> PROBLEM DETAILS: Please copy every line with the string "agent" from the entries below.

> EXERCISE MATERIALS:
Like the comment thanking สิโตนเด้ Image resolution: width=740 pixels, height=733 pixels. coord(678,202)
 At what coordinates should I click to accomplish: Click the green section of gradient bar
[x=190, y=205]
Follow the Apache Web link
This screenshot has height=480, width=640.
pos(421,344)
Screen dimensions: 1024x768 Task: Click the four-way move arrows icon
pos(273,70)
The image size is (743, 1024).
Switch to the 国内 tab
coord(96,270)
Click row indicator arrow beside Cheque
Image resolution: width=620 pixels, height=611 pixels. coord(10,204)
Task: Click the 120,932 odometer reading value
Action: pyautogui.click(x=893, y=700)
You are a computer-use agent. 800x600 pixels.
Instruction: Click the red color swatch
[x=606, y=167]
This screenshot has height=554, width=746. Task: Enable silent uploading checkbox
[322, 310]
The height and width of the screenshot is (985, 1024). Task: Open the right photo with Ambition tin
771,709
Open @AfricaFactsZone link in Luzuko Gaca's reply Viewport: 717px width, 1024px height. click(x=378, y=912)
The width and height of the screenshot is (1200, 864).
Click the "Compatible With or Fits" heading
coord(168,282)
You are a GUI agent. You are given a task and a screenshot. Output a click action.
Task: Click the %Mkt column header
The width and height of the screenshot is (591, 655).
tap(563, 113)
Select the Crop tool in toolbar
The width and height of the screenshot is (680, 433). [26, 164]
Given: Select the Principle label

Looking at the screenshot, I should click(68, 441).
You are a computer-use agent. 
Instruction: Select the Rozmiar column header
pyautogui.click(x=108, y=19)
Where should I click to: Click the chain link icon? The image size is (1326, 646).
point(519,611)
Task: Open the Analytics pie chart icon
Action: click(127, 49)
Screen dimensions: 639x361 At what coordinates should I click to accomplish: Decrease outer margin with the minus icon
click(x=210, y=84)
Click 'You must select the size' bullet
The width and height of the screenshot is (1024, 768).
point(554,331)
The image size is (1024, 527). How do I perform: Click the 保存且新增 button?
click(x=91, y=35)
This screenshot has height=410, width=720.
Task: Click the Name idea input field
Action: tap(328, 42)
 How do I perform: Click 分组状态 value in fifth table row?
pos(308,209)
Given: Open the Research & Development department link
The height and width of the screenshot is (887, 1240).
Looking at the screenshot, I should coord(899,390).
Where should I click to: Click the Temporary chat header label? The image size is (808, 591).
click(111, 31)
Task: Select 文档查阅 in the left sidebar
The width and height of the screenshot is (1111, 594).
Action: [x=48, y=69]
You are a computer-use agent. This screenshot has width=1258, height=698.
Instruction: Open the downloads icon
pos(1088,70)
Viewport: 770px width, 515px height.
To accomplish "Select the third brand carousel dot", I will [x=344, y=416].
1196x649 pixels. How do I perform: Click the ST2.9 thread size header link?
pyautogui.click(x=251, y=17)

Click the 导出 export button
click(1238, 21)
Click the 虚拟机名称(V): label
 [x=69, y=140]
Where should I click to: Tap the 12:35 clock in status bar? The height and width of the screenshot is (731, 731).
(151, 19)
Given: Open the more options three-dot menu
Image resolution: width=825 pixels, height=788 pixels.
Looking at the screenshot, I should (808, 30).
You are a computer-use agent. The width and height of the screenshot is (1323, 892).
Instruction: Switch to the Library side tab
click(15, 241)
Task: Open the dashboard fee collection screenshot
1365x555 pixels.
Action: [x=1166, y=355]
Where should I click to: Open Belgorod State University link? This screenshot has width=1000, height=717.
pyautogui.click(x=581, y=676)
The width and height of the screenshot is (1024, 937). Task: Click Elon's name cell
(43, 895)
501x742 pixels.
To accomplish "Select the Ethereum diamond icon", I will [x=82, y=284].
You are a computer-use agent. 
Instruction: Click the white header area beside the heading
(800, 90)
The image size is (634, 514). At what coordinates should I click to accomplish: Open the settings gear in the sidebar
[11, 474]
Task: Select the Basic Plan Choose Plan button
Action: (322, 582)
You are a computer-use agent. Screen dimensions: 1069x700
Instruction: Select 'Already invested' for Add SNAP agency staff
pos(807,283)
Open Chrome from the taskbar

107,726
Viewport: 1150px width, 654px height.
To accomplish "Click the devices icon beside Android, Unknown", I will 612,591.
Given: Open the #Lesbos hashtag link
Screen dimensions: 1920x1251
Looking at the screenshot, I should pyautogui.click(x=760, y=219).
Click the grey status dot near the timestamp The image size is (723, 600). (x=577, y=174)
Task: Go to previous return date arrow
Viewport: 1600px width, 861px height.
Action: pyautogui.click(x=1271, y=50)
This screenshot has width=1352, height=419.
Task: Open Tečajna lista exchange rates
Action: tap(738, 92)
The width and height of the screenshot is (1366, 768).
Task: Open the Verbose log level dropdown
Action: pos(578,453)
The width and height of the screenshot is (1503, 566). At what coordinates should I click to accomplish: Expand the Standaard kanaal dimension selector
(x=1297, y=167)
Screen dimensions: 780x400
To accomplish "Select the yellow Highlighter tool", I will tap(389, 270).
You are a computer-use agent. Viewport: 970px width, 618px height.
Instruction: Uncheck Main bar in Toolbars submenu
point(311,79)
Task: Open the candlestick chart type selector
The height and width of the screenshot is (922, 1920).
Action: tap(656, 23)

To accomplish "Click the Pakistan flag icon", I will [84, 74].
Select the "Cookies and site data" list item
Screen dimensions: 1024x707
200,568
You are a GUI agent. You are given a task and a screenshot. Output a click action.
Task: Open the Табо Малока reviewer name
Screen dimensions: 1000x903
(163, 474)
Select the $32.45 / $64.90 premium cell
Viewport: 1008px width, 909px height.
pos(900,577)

> EXPECTED OUTPUT:
You are a computer-use agent. 800x600 pixels.
You are a GUI agent. You are given a task and a screenshot. Output a click action.
You are a computer-use agent. 
You are a computer-use agent. This screenshot has width=1258, height=698.
You are a computer-use agent. The width and height of the screenshot is (1323, 892).
You are a computer-use agent. 
You are a computer-use agent. Screen dimensions: 1069x700
You are a computer-use agent. Viewport: 970px width, 618px height.
You are a GUI agent. You are given a task and a screenshot. Output a click action.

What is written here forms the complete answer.